Sticking with LT, he signed a contract extension in 1990 which paid him about $1.6 million per year in taxable wages.  The team pays for his equipment, uniforms, trainers, and travel (at least 8 away games per year).  Not accounting for the cap on social security taxable wages, being treated as an independent contractor and therefore required to pay the full 15% taxes on his wages as opposed to 7.5% would cost him $120,000.00 per year.  What write-offs would he have as a football player for the NY Giants?  If he pays for his own travel, equipment, uniforms, training staff, and other amenities/services/perks enjoyed as a player, I'd guess that would have cost around $75k in 1990.  Even rounding up to $100k and treating those costs as business expenses, all that would get LT is a reduction of $100k in taxable income.  Assuming a tax rate of 33%, LT's just thrown away $220k to make an extra $33,333?   Sweet deal.
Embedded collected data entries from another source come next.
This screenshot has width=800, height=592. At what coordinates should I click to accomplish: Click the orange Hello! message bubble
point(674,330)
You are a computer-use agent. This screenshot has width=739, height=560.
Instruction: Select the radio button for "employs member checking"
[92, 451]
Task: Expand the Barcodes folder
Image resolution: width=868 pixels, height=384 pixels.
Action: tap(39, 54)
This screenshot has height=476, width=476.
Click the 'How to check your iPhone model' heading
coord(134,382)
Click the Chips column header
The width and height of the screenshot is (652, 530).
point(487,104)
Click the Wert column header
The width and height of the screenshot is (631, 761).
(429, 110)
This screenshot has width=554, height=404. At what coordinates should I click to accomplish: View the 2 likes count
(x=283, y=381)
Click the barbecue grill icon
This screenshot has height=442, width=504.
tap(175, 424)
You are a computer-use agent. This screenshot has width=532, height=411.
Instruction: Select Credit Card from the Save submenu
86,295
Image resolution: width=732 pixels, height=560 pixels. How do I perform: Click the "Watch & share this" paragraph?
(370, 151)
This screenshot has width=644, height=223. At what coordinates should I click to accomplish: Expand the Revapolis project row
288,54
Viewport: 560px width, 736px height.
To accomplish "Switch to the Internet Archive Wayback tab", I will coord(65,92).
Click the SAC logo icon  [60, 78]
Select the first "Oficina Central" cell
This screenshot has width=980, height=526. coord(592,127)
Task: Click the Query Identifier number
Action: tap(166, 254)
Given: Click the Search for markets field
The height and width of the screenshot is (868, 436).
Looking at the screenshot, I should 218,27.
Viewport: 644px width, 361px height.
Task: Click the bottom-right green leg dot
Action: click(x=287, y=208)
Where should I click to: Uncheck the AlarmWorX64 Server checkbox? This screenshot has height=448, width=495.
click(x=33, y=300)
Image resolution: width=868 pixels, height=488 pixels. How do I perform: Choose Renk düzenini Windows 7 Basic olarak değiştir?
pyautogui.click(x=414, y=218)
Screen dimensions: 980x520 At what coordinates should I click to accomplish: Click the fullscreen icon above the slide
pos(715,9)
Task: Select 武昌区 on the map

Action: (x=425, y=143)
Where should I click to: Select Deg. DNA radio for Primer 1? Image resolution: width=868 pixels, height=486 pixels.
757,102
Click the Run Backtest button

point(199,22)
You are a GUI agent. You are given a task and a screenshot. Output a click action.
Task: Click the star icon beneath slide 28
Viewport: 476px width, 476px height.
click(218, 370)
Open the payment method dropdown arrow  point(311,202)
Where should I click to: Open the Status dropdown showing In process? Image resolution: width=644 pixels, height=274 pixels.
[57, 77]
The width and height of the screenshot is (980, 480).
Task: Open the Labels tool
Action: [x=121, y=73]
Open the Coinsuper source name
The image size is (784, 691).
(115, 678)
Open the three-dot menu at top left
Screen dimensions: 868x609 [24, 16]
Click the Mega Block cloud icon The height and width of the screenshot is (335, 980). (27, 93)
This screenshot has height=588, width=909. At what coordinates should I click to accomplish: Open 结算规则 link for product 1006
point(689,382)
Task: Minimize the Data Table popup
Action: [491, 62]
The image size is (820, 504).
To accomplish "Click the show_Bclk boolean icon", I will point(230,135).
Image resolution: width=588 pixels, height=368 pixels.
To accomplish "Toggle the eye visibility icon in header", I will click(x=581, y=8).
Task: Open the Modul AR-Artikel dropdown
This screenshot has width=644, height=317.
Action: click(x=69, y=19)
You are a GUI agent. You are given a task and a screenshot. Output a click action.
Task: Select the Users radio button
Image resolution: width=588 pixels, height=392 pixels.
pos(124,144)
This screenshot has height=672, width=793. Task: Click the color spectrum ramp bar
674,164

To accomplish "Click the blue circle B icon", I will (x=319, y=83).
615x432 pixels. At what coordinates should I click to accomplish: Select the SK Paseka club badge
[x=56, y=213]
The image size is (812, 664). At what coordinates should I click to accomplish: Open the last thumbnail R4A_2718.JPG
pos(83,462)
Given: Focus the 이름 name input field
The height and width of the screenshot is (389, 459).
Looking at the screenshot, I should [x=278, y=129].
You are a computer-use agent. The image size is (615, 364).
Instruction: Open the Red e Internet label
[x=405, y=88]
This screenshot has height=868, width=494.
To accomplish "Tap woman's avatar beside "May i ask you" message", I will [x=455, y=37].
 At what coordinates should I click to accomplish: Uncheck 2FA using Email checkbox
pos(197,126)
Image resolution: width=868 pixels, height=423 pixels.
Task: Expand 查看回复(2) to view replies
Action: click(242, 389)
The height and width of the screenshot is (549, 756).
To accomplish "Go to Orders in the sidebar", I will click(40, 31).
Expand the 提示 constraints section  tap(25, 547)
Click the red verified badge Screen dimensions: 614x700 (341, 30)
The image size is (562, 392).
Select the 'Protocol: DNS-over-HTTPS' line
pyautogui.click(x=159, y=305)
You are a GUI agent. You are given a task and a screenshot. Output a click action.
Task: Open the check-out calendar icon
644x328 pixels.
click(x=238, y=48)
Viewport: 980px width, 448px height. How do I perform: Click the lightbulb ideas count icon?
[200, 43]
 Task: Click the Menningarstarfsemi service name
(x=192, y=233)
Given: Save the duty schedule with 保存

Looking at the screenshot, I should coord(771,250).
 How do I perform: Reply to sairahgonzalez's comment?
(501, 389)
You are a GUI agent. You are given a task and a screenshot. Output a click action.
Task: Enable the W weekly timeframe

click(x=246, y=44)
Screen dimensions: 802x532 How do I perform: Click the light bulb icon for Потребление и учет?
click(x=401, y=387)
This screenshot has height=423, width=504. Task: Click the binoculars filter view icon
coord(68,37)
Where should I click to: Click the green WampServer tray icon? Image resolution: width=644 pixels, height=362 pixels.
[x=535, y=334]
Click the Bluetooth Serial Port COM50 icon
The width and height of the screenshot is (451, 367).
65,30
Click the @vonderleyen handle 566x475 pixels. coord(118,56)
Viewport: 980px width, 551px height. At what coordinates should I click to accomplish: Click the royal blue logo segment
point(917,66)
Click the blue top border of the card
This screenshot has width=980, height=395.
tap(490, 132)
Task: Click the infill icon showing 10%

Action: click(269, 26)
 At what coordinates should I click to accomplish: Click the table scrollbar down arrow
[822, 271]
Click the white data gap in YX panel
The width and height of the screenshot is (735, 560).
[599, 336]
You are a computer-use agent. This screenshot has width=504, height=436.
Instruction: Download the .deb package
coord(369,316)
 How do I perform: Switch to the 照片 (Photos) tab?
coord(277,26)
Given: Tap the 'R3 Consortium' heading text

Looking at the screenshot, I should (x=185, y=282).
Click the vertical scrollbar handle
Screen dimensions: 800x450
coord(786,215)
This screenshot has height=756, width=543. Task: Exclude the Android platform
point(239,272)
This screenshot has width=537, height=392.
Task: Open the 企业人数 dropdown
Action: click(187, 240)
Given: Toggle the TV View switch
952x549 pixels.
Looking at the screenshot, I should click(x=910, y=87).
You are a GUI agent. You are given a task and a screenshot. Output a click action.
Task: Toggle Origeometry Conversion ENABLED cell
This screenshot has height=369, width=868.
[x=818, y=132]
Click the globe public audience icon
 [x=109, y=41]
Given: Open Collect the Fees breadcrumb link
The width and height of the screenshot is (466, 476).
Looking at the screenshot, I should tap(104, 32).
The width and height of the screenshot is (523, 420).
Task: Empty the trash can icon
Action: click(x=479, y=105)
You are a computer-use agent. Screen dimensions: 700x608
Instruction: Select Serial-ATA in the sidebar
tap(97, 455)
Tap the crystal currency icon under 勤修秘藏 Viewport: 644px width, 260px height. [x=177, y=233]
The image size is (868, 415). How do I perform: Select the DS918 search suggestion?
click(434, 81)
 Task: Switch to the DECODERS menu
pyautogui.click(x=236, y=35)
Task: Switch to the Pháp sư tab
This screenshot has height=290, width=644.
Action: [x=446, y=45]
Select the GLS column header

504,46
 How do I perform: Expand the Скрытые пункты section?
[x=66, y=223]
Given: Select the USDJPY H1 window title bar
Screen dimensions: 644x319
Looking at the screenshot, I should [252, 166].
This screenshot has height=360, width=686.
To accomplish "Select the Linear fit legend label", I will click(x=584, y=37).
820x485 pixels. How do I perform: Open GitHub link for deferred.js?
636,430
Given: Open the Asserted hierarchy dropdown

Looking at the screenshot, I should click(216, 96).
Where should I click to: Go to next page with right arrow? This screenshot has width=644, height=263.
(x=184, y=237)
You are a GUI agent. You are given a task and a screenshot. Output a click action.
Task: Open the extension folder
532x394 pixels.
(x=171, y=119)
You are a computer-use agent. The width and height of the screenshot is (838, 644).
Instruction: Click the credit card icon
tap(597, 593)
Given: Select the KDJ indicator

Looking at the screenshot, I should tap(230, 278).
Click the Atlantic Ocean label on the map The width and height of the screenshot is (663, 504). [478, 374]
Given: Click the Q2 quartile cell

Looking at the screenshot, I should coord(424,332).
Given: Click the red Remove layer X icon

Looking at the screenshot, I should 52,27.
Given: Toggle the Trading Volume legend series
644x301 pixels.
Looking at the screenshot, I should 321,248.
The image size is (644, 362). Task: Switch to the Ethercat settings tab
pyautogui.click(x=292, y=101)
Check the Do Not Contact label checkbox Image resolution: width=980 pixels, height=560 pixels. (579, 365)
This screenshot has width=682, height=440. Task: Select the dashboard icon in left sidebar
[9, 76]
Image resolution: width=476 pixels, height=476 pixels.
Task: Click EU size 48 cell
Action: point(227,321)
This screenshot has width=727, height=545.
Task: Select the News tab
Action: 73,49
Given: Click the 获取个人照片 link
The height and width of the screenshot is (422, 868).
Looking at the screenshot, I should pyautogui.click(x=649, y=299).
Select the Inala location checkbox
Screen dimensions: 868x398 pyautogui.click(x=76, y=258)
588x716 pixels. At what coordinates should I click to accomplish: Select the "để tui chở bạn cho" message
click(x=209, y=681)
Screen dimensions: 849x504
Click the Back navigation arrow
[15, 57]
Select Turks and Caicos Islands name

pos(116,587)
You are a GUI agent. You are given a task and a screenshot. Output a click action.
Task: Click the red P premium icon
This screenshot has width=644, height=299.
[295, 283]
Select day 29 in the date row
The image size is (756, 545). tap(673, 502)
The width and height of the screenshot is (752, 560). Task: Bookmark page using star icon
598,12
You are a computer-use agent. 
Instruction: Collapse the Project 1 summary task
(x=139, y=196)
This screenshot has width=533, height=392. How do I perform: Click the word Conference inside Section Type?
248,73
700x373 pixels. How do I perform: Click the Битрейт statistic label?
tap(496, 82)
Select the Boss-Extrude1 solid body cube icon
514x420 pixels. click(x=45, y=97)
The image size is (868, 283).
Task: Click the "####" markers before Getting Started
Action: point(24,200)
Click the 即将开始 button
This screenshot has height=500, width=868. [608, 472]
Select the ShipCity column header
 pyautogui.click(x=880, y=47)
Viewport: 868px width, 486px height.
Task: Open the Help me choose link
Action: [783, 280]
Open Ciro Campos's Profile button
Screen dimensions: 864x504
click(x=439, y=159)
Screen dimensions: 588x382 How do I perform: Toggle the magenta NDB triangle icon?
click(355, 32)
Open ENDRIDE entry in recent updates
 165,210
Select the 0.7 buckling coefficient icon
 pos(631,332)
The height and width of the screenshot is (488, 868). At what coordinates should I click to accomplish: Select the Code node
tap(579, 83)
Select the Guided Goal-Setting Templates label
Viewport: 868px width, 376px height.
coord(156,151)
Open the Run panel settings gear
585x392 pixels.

Finally, an employee injured in the line of work is entitled to workers comp benefits, which are not "disability benefits."  That aside, Achungmalbe must not watch a lot of sports.  In all three leagues he mentions, the players are unionized and compensation for injuries is covered by the respective CBA.  In the NBA and MLB, most all contracts are fully-guaranteed, meaning an injured player gets paid whether he plays or sits at home recovering from surgery.  NFL contracts are a bit different.  Some of the stars have contracts with a guaranteed minimum but, for any other player, he can only be cut from the team while injured if he reaches an injury settlement with the team.  If there's no injury settlement, he continues to receive his base pay.

Next up, we  return to Stevennon's famous cab owner buddy s/he met at a mixer:
As I mentioned in my previous column, I use a local transportation service if I need to get somewhere and I am too lazy to drive. The owner networked and advertised for customers. Or he may just drive around an airport or a bar in order to pick up a customer who needed a ride home. In this case, most would agree that he is an independent contractor since he sets his schedule and finds his own customers. But services like Uber provide the customers to the driver so long as he turned on the app and reported for duty. Would that automatically make him an employee? He might be an employee under the ABC test, but not under the common law test, according to an opinion from the general counsel of the National Labor Relations Board.
This is just a really weird line of thinking.  It is technically correct that the driver is an independent contractor (with respect to passengers), but that's not what Stevennon seems to be getting at judging by the introduction of Uber later in the paragraph.  The comparison makes no sense.  The taxi driver owns his own vehicle and is out hustling for business on his own.  He gets his own business and collects the entire payment.  There is nobody "above" him telling him where to go or paying him.  There are only two parties to the transaction - the passenger and the driver.  Technically, the driver is an independent contractor of the passenger.  Anyone who thinks otherwise is smoking crack.

Introducing Uber into the equation breaks it.  The driver still has an independent contractor relationship with the passenger.  That will not change.  The current controversy/battle is whether, by using Uber to facilitate business and handle payments, the drover becomes an employee of Uber.  I just don't get what Stevennon is getting at here - it's not an apples-to-apples comparison.  Please. Stevennon, just stop.